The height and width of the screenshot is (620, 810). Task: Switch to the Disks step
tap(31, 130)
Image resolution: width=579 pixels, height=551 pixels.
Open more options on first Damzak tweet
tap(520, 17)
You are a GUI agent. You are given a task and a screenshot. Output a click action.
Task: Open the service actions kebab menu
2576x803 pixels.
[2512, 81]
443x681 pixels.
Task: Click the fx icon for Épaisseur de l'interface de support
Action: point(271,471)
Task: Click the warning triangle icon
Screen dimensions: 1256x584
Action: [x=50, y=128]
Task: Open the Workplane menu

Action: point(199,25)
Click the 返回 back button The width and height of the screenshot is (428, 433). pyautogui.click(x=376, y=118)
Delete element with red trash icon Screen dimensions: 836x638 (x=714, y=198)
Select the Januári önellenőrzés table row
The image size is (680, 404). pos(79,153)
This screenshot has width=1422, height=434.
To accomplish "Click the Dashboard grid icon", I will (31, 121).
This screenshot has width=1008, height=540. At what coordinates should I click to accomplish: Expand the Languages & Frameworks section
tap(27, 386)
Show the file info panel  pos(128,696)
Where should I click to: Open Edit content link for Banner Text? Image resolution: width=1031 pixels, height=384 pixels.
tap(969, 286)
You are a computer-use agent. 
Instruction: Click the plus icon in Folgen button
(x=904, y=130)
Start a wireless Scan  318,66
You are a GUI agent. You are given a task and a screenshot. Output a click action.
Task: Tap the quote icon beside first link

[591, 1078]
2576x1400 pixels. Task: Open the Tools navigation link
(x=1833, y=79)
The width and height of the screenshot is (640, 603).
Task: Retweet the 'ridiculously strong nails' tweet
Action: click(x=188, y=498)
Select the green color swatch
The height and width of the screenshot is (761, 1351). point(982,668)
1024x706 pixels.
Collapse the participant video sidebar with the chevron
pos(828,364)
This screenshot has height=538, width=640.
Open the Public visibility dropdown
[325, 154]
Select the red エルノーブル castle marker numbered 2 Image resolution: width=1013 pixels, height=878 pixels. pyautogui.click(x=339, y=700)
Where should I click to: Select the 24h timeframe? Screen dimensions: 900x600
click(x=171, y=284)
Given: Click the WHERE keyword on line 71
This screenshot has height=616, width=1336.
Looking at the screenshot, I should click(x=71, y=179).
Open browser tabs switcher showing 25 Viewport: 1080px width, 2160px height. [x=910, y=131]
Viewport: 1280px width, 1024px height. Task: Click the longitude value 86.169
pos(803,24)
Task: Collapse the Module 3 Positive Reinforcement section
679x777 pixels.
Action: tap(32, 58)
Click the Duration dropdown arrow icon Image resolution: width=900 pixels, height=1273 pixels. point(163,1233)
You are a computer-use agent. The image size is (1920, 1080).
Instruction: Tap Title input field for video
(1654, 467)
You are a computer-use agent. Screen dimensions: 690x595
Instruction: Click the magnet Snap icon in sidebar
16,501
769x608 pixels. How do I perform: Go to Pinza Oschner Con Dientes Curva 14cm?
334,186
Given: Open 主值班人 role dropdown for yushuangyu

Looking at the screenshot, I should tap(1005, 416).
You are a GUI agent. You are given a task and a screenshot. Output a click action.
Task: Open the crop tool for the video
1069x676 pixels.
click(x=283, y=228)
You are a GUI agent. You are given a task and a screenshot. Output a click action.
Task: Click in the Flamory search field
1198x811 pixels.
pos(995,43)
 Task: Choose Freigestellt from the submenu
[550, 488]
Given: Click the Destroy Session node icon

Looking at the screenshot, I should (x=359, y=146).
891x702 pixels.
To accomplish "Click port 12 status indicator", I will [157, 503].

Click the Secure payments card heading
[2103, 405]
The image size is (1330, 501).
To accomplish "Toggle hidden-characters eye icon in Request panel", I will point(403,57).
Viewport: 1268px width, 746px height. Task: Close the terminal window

────────────────────

### The problem
Check the records above and copy each line that has the string "pyautogui".

### Written solution
Click the 返回 back button The width and height of the screenshot is (428, 433). pyautogui.click(x=376, y=118)
Select the red エルノーブル castle marker numbered 2 Image resolution: width=1013 pixels, height=878 pixels. pyautogui.click(x=339, y=700)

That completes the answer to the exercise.